Stored data:
● ● ●

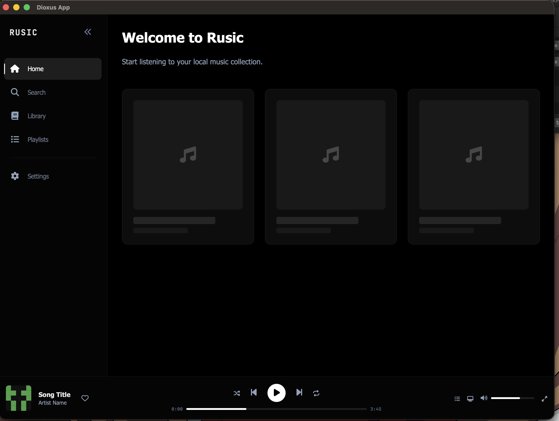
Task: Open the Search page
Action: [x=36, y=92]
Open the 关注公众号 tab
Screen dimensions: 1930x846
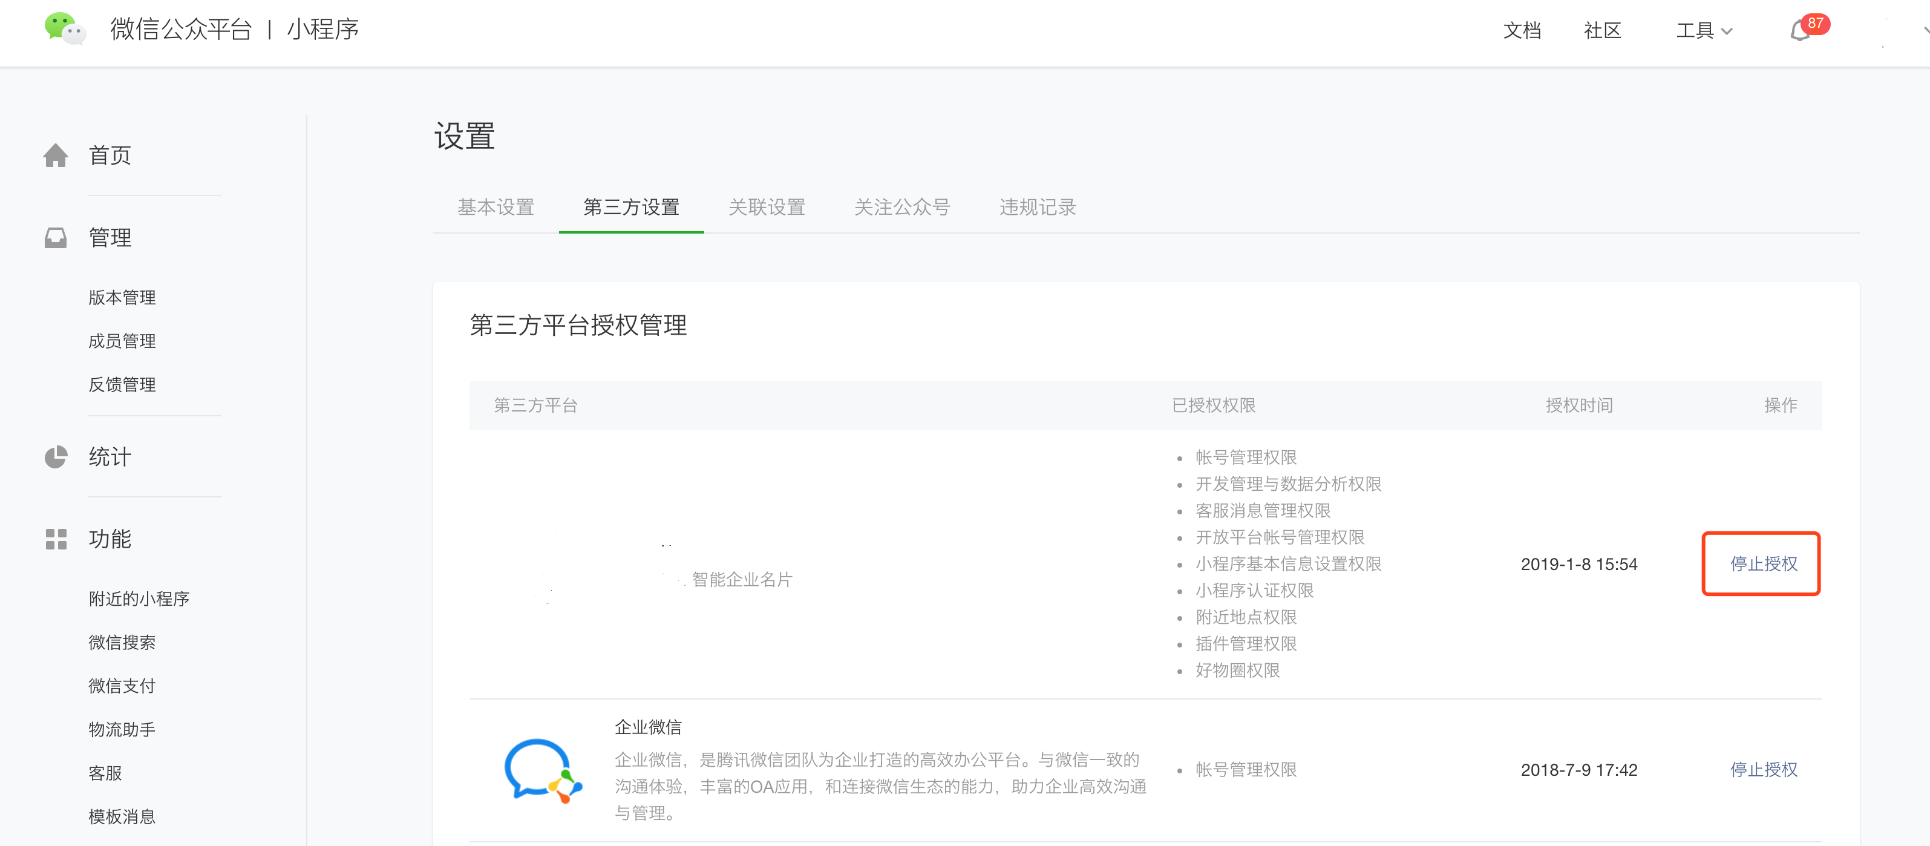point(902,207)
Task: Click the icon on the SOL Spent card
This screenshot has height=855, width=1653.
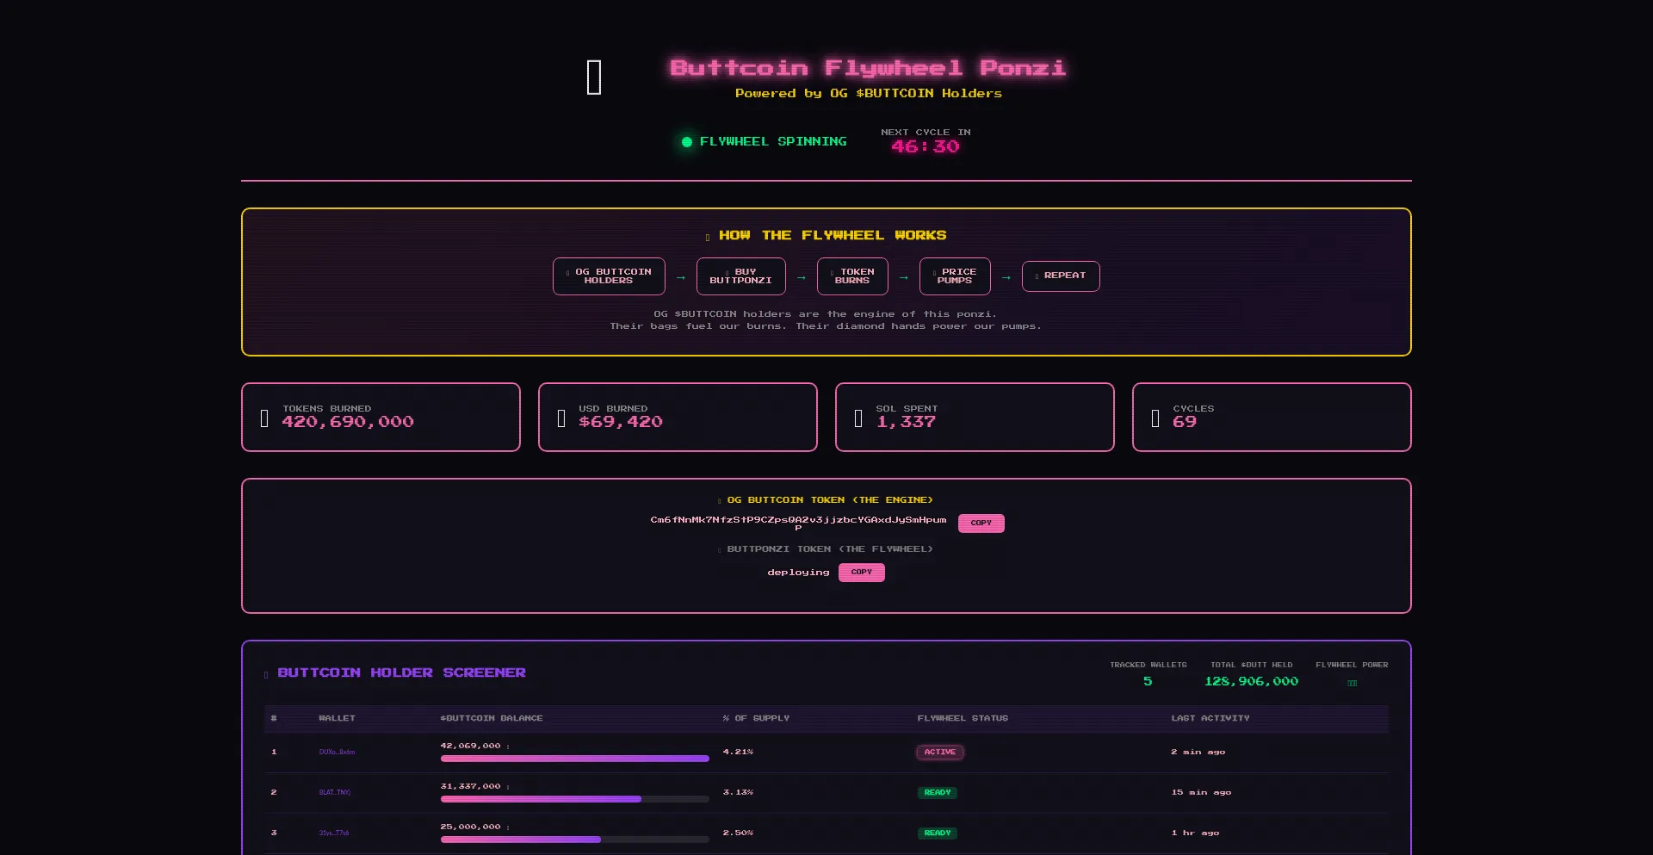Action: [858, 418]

● ● ●

> [PROBLEM DETAILS] Only the lines from the line with "Open the 关注公众号 tab" through the closing line of the data, both included, should be set down, exactly as written and without pictures.

> [RESPONSE FOR THIS EXERCISE]
Open the 关注公众号 tab
Screen dimensions: 1930x846
point(902,207)
Task: Click the icon on the SOL Spent card
This screenshot has height=855, width=1653.
Action: [858, 418]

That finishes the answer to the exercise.